ブルガリのブランドとしての歴史は、1884年ソティリオ・ブルガリがローマでブランドを立ち上げた頃から始まりますが、そのルーツはギリシャに遡ります。もともとブルガリの一族はギリシャに住んでいて、銀を使った宝飾技術に長けた家系でした。


当時の宝飾は、王侯貴族が顧客であり、今のよな一般庶民が手に出来るようなものではなく、ブルガリも王侯貴族などの富裕層を相手に宝飾の仕事をしていましたが、ソティリオ・ブルガリはブルガリ一族の中でも最高の技術者として、その名前はヨーロッパの宝飾界では有名でした。


そのブルガリが今のような高級宝飾ブランドとして有名になるのは、第二次世界大戦後のことですが、敗戦国のイタリアの中で、家内工業的なブルガリが世界的なブランドへ発展するには、イタリアの復興を待たなければなりませんでした。イタリアの産業は、近代的な工業と言うより、伝統的なハンドメイドクラフトと、卓越したデザインが特徴と言えますが、その意味では、北欧家具などと似た特徴と言えますが、はるかに歴史は古くハンドメイドの技術的なレベルは、他国の追随を許すものではありません。


その特徴を生かして、イタリアの復興に貢献したのがイタリアのブランド戦略でしたが、ブルガリもそれらのブランドのひとつと言えます。
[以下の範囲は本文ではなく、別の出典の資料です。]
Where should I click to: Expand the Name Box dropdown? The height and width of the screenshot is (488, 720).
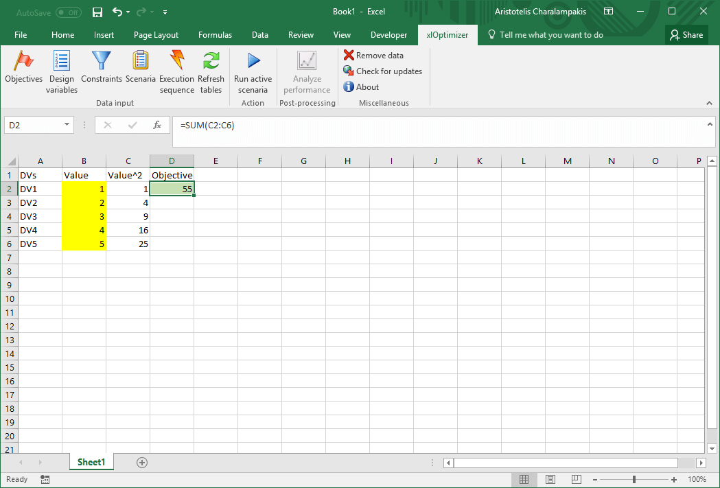coord(67,125)
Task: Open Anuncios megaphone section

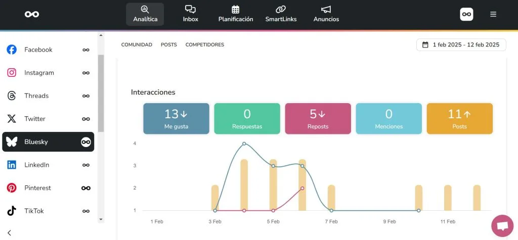Action: [326, 14]
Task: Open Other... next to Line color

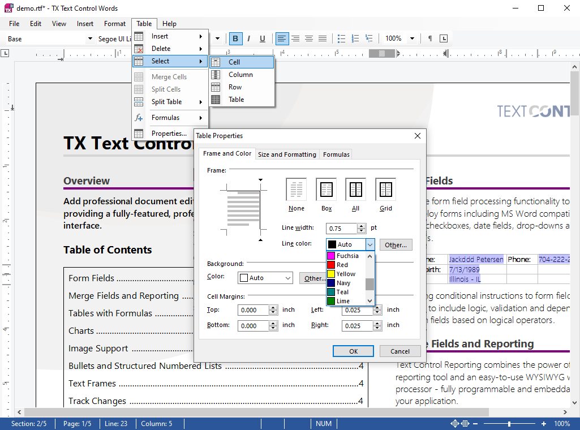Action: (x=396, y=244)
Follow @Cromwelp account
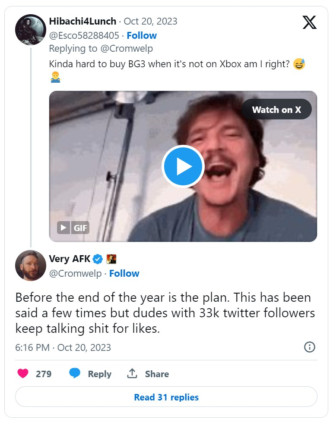This screenshot has height=422, width=333. (x=124, y=273)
グッチやマックスマーラ、カステルロマーノなどブルガリだけでなく魅力的なブランドが揃っていますが、他のブランドがレザー製品やバッグなどのブランドであったのに対して、ブルガリのような宝飾ブランドは稀有な存在で、ヨーロッパでも宝飾を専門にしてブルガリと伍するのは、カルティエぐらいで、アメリカではティファニーぐらいで、意外と宝飾のブランドは限定されます。


もちろんいろいろなブランドからアクセサリーは発表されますが、ブルガリやカルティエ、ティファニーのアイテムとは、レベルがちがいます。この三つのブランドに共通している事は、シルバーの宝飾を得意としている点ですが、市民社会に宝飾品として普及したモノが、ゴールドではなくシルバーだった事と無縁ではないでしょう。


ブルガリのブランドの特徴は、宝飾品とともに、時計ですが、ブルガリの時計は、時計のカテゴリーに属さず、宝飾品として取り扱われています。この辺がブルガリの特徴と言えますが、カルティエでもライターが有名なように、ブルガリの時計は、宝飾品としてのデザインが特徴ですが、機能面でもしっかりした機械式のムーブメントが奢られたもので、最近では機能美を凝らした近代的なフォルムに、それとなく宝飾技術が施されたモデルが人気です。